The lack of snowpack and streamflow this year draws attention to our continuing drought and raises concerns about the millions of gallons of water used in fracking.
“The North Fork Valley has the highest concentration of organic farms in the state,” said Leger, adding that the North Fork Valley is also warming disproportionately compared to the state. Leger says that Delta County has warmed 2.1 degrees Celsius in the past 125 years, an increase of close to 4 degrees Fahrenheit.
“The Forest Service lands and the Bureau of Land Management lands around us have already warmed 1.9 degrees Celsius. Our watershed that feeds into the Gunnison River Basin and the Gunnison River is the second largest tributary to the Colorado River. And for those of you who don't know, for every 1 degree Celsius of warming, the Colorado River declines 10 percent. And we've seen the Colorado River decline 19 percent over the last 20 years,” said Leger.
We flew near the proposed Bull Mountain project, approved by the BLM for the third time just last month, giving a green light to developing 171 federal wells in the Muddy Creek watershed. There are still legal challenges pending.
“So we're now in Gunnison County, and we're now starting to go into high developmental potential for oil and gas,” Leger continued. “In Gunnison County, there are about 40 to 50 active wells, 40 to 55 active wells at any point in time. In Delta County there are about 4 to 6 or 8 active wells at any point in time. So we actually don't have a lot of oil and gas activity in our area right now. However, if all of the high developmental potential were to be fully developed, the Bureau of Land Management estimates that there could be up to 958 wells.
“We have a moratorium on new leasing in the North Fork until the Resource Management Plan amendment for our area is completed and a decision is issued. There is also currently a moratorium on leasing over the Forest Service until they complete their oil and gas leasing plan.”
Pilot Feer broke in, “We’ve got Paonia Reservoir just off to our right.”
“So the Paonia Reservoir is reserved for Fire Mountain Canal. This is the irrigation water for that water company and that feeds about 500 water users downstream.

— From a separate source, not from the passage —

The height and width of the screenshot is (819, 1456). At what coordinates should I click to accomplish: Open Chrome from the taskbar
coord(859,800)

“We're coming up on the Hotchkiss water facility. This is on private land. You'll see two evaporation ponds or wastewater pits. You can see how close they actually are to Highway 133, but it's just not obvious to people the activity that is happening right now. And then look at how close the wastewater ponds are actually to the slope and to the river. So this is why we're particularly concerned about landslides and any sort of destabilizing impact.

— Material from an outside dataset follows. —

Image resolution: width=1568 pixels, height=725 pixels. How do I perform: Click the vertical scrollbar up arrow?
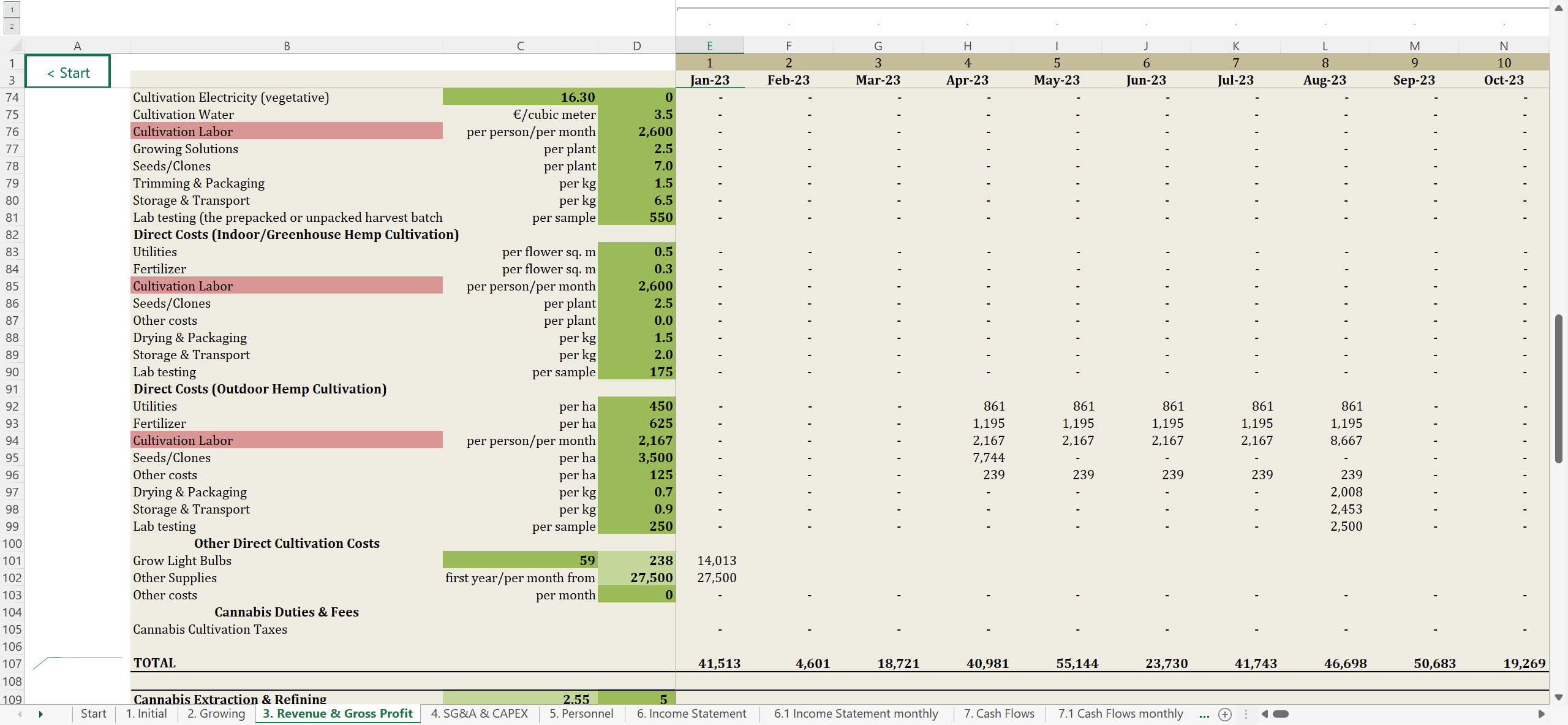(x=1559, y=8)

“Delta County actually doesn't regulate oil and gas. Interestingly enough, they've repealed their oil and gas regulations in 2019 because CHC sued them for failure to adhere to their own regulations and they repealed those regulations saying that they wouldn't need to be accountable to communities and also to potential litigation if they didn't have any regulations. And why that's so important is that as the federal government starts to step back from environmental protection and regulation of oil and gas, the state will need to step up if we want to protect all of these treasured landscapes.”